So I'm thinking that he's just not into O and that he's here because Mary is here... but still I'm hoping that he'll find something in this sport to spark his interest.
He had a very near course success on Day 2 when he got all of his controls bar two just before the end. Talking through his route it seems that he really missed them by metres - not looking / seeing them.
And then success on Day 3. Was I pleased for him! And he looked like a cat that'd caught a bird. Really pleased with himself too. It was like seeing the light come on as young Tseke got into the groove and realised that he could really do this.
On Day 4 he, like many others, missed that last control just before the finish controls and thus got a DSQ. Such a pity because he did so well with his other controls.
He did have a clean run today at the sprint AND he placed third.

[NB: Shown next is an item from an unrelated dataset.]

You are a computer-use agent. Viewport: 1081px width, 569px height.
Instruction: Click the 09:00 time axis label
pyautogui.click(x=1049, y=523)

Whoop-whoop!
Tseke is a bit reserved but as he improved and realised that he could do this I was delighted to see him brightening up and settling in. I'm hoping that he'll take on a middle course next time.
Diketso - bubbly lass
Diketso was the first of the teens to get into my car on departure. She hops in, squealing with excitement, grabs my mobile phone and says, "I want to see your photos". Well, she later took a few photos of herself... I have lots of photos of my cat, some recent crochet projects, some flowers and veggies in my garden... And then she sees my water bottle, grabs it and says, "I'll have a drink" and proceeds to take a sip. Hahahaha. She's very vibrant and sweet. She goes into Grade 10 this year.
She has actually been fairly consistent with few hassles this week. She was bouncing for joy after her completed course on Day 3 - and she also had a clean run yesterday. Just the mis-punch today. I'd like to see her moving up to something more challenging like the middle course.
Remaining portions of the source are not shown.